PURL already does this for identifiers. It has problems with edge cases and ecosystems that don’t fit its model, but it’s proven useful enough that tools adopted it anyway. A protocol for the rest of package management would have similar imperfections and similar utility.

Why this is hard

Abstracting over ecosystem differences is hard. A “version constraint” in npm might match pre-releases differently than in Cargo. The glossary can define these terms, but a protocol would need to handle edge cases where ecosystems diverge.

Some registries are closed source, which means understanding their behavior requires black-box observation rather than reading the code. Others like crates.io, RubyGems.org, and PyPI are open source.

There’s a coordination problem: who maintains the spec? And an adoption problem: the vocabulary only has value if people use it.
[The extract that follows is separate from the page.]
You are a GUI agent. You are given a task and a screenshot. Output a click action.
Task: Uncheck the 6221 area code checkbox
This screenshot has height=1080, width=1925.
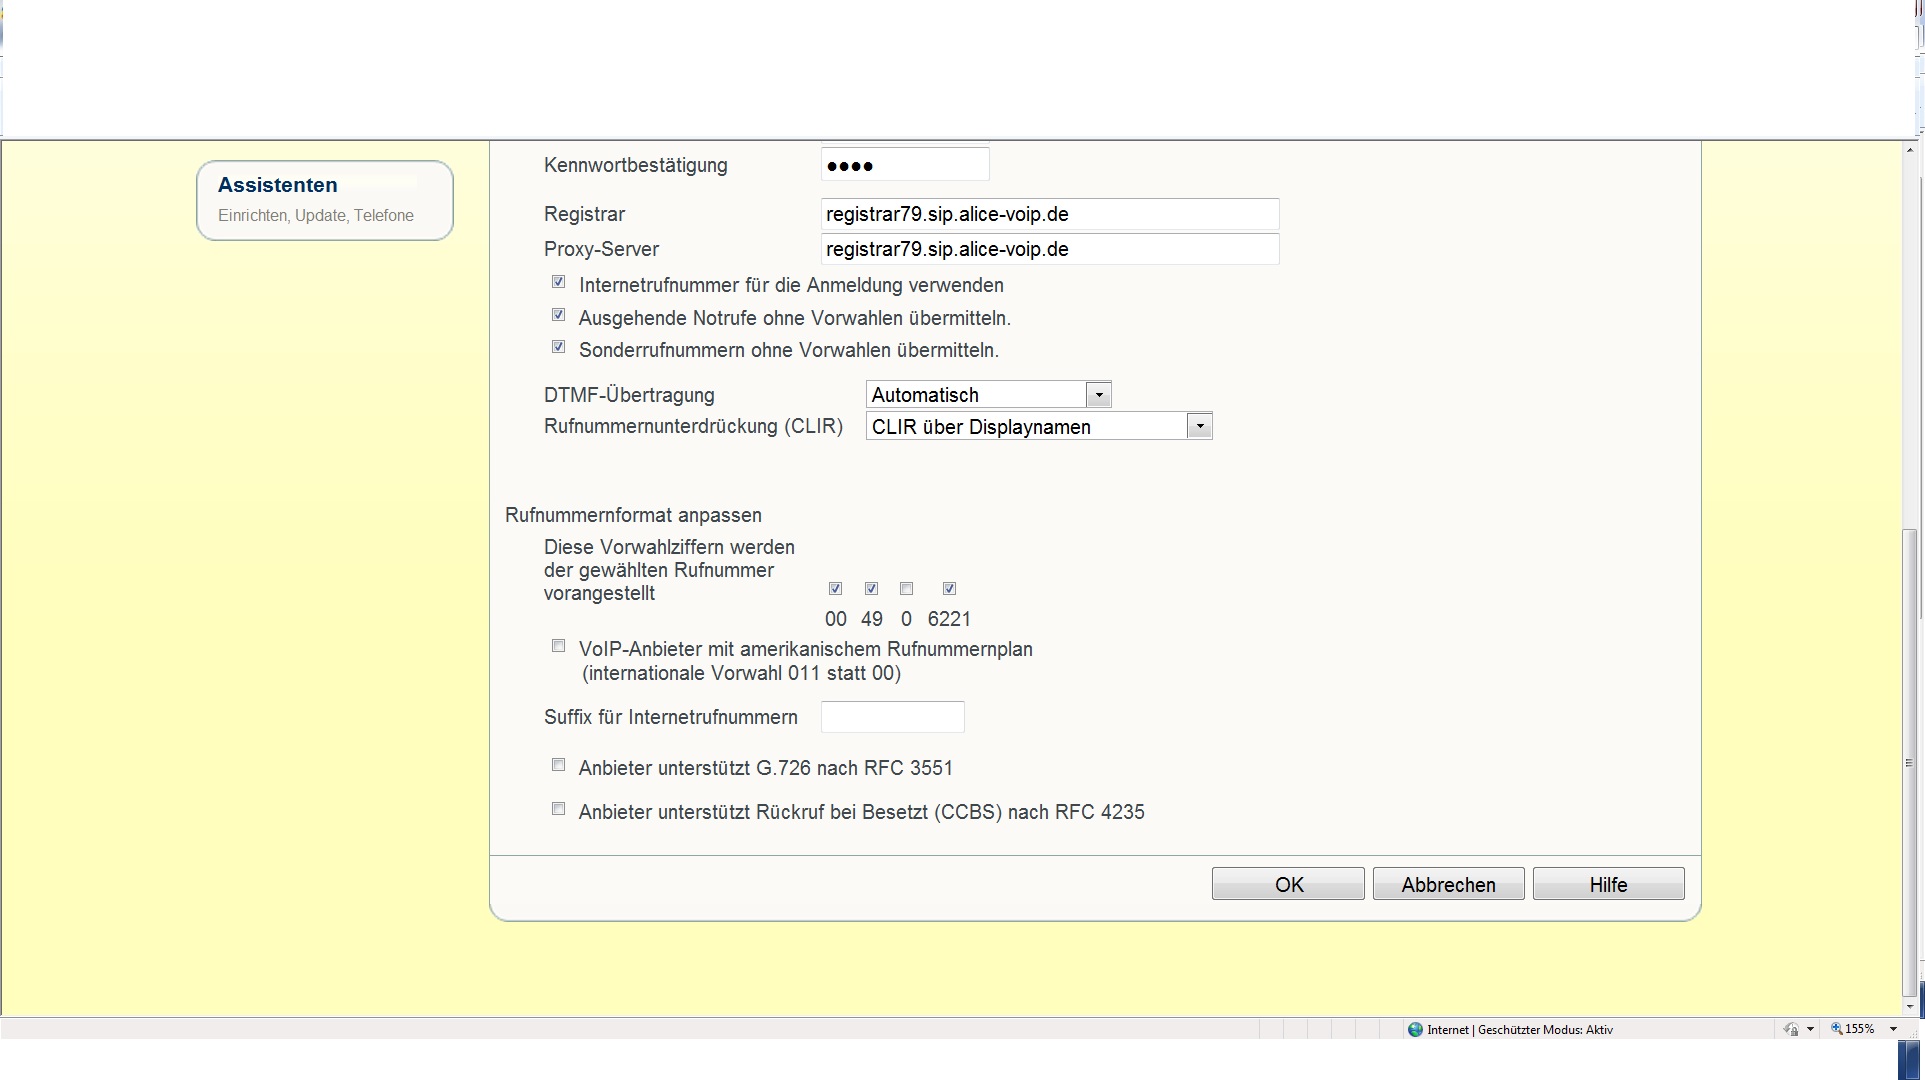(x=950, y=589)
PURL succeeded because SBOMs needed a standard way to identify packages. A protocol would need a similar forcing function.

The package management landscape suggests demand exists. Syft, Dependabot, deps.dev, bibliothecary, osv-scalibr each build their own abstraction layer over multiple ecosystems. The fact that they all independently arrived at similar abstractions suggests those abstractions want to exist.

Some cross-ecosystem infrastructure exists: PURL for identifiers, VERS for version constraints, SPDX/CycloneDX for SBOMs, Sigstore/SLSA/TUF for signing. None reach the protocol level: they specify interchange formats, not resolution semantics or publish consistency. There’s also academic work (Di Cosmo’s formal models, Russ Cox’s Surviving Software Dependencies) that hasn’t coalesced into something practitioners use.

Building a protocol would mean documenting what existing package managers actually do in practice, including the edge cases. The spec would emerge from implementations.

If you work on cross-ecosystem tooling, registry infrastructure, or dependency research, I’d like to know whether this gap feels real to you too.